Gravidez na adolescência em evidência no Brasil

Enviada em 14/07/2021

De acordo com a Organização Mundial da Saúde (OMS), no Brasil, a cada mil meninas de 15 a 19 anos nascem em média 68,4 bebês, índice superior à média latino-americana e à mundial. Tal disparidade é originária da ignorância a respeito do uso de métodos contraceptivos e dos impactos da gravidez precoce nas adolescentes, que têm suas vidas marcadas por responsabilidades desproporcionais a sua idade. Esta questão causa, portanto, prejuízos ao desenvolvimento psicológico das adolescentes e o aumento de casos de gravidez de risco, uma vez que estas ainda estão em fase de desenvolvimento físico, psicológico e social.

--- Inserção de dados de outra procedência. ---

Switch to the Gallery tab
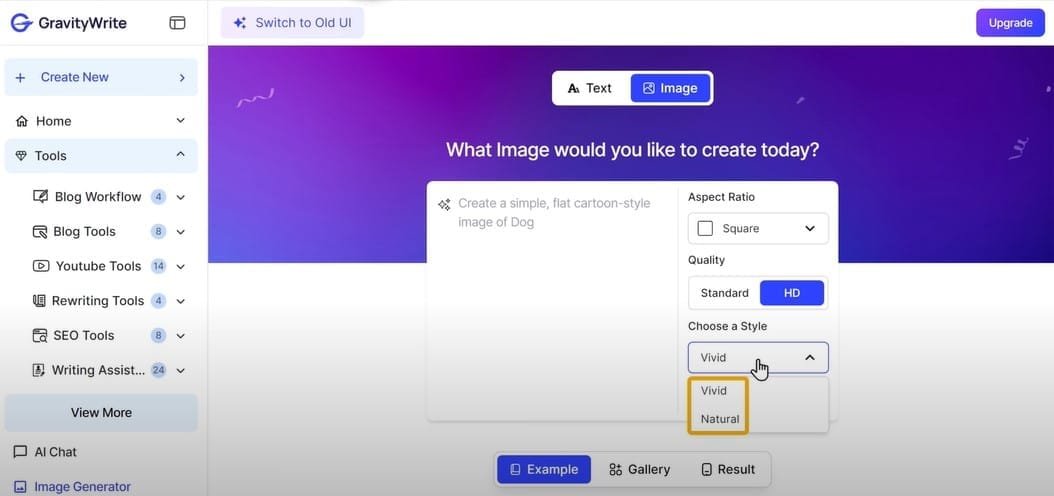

A priori, no livro “Cem anos de solidão”, de Gabriel Garcia Marques, o autor retrata Remedios, personagem que engravida logo após sua primeira menstruação e, posteriormente, falece no parto devido a uma gravidez de risco. Fora da literatura, segundo a Organização das Nações Unidas (ONU), a mortalidade materna é uma das principais causas de morte das adolescentes no Brasil. Haja vista a falta de informação a respeito de métodos contraceptivos para estas mães que, assim como Remedios, tiveram suas vidas perdidas pela ignorância a respeito de um tema que deveria ser mais enfatizado na sociedade.

Além disso, a adolescência constitui uma fase de autoconhecimento, transformações físicas e psicológicas. Logo, os impactos da gravidez precoce àquelas adolescentes que tiveram gravidez e partos bem sucedidos são extremamente prejudiciais a seu desenvolvimento. Visto que a gravidez na puberdade não requer somente mudanças emocionais inerentes a esta fase, mas também exige maturidade psicológica, biológica e econômica para atender as necessidades deste período.

Para a resolução da questão da gravidez na adolescência no Brasil, será necessária, pelo Ministério da Educação, o ensino da educação sexual nas escolas, com a implementação desta à grade curricular padrão. A fim de democratizar o conhecimento a respeito de métodos contraceptivos e da dimensão dos possíveis prejuízos da gravides precoce, que atenuará o volume de adolescentes gestantes e, consequentemente, o número de mortes maternas no Brasil.